Categories: Book Reviews

MacDonald, C; edited by Watts, John. 2011. “Moidart: Among the Clanranalds”, Edinburgh: Birlinn, xv + 254 pp, 9 black & white pls. (pb). ISBN 978-1-84158-984-8, rrp £9.99. Reviewed by Fergus Cannan, Associate Curator, “Object of Devotion: Medieval English Alabaster Sculpture from the Victoria and Albert Museum”

Moidart: Among the Clanranalds

MacDonald, C; edited by Watts, John. 2011. “Moidart: Among the Clanranalds”

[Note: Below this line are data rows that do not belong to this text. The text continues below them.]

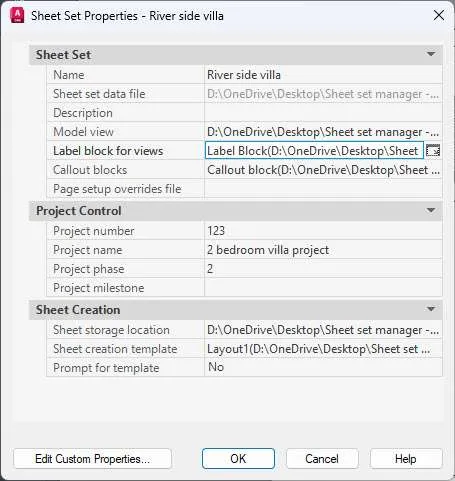Open Edit Custom Properties dialog
Viewport: 455px width, 481px height.
coord(92,459)
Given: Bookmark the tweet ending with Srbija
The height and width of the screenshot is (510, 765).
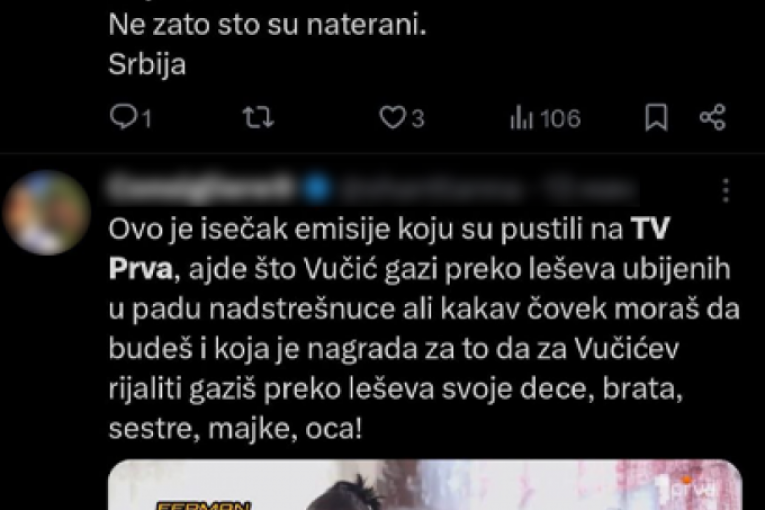Looking at the screenshot, I should 656,117.
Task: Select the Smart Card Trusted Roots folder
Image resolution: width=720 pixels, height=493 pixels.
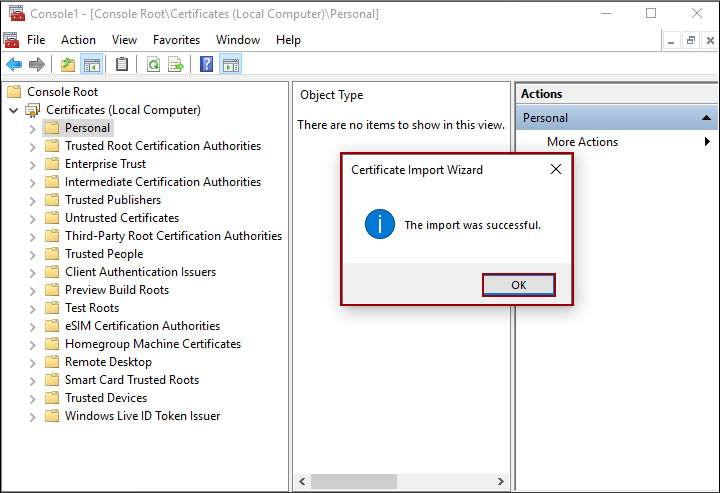Action: click(x=131, y=380)
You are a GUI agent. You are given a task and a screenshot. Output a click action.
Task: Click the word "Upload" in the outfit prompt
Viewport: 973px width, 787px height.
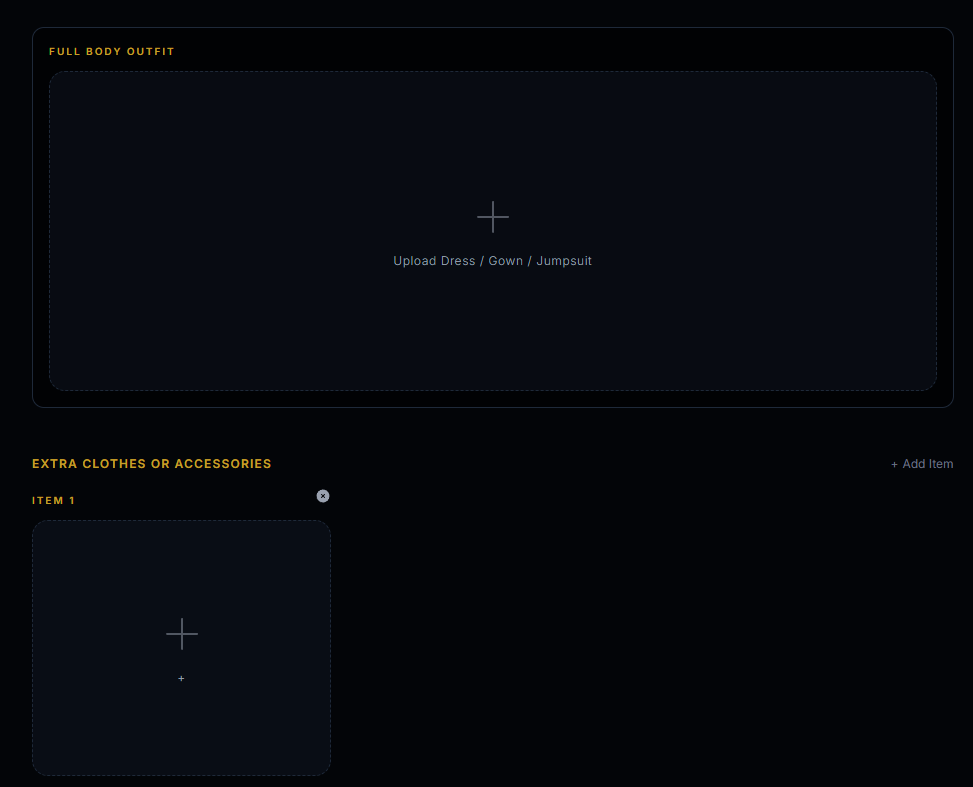click(x=415, y=261)
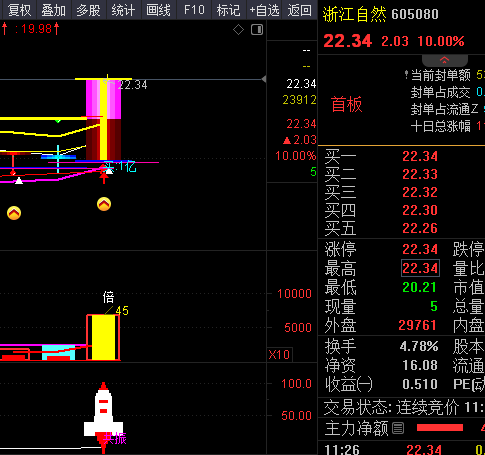Click the small pin icon beside 当前封单额
The height and width of the screenshot is (455, 485).
[x=406, y=75]
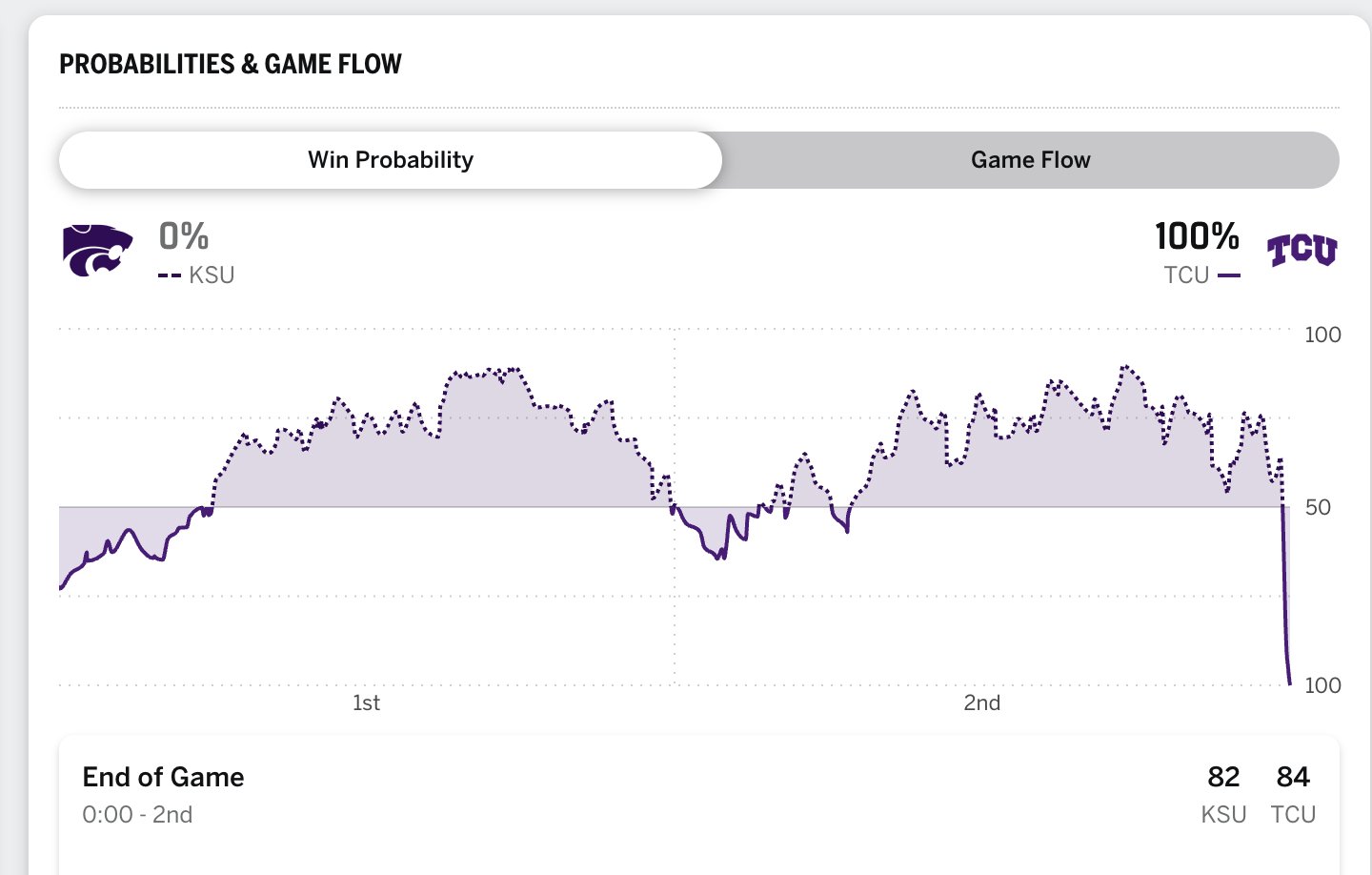Click the TCU Horned Frogs logo
The image size is (1372, 875).
[x=1301, y=250]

If only there were more books about Gaelic Scotland like this. Born in 1835 in Inverness-shire, Charles MacDonald (or Macdonald) was for more than thirty years a priest in Moidart, one of the most impressively rugged and remote areas of the Scottish Highlands. Towards the end of his life MacDonald published a highly readable account of Moidart’s most powerful family, the MacDonalds of Clanranald, in which is included a more general record of the region’s history and folklore. Pleasingly, MacDonald’s enjoyable and highly personal narrative has now been reissued by Birlinn, together with an introduction and explanatory notes by John Watts.

The old Highland way of life – the language, the oral histories, the song and verse, and the close connection between people, landscapes and communal pasts – withered only very slowly in Moidart. Well over a century after Culloden, MacDonald believed there still existed among the people of his parish old allegiances and values which elsewhere were often ‘already things of the past’ (p. 4). Moidart had long been a homeland of the MacDonalds of Clanranald, a formidable family group named after Ranald, a son of John, 1st Lord of the Isles, who, in the early 1370s, was granted by his father the lordship of Garmoran, which included Moidart. Father Charles is a good storyteller and we hear many colourful tales of the Clanranald’s exploits.

Scottish historians sometimes turn their noses up at this sort of book, no doubt fearing that if they get too close to the Gaelic traditions and folktales of their country they will be seen as ‘romantics’ (every Scottish historian’s worst nightmare), rather than stern and serious dons. Certainly, this book does not have the critical focus one would expect of a modern history book. But what it does have is a strong cultural authenticity, and plenty of colour and lively anecdote. Ideal for historians of the Highlands, Moidart: Among the Clanranalds is a marvellous evocation both of the long and eventful history of the Clanranald, and of Moidart’s twilight years as a traditional Gaelic-speaking Highland community.

Fergus Cannan, Associate Curator, “Object of Devotion: Medieval English Alabaster Sculpture from the Victoria and Albert Museum”, touring US museums 2010-14.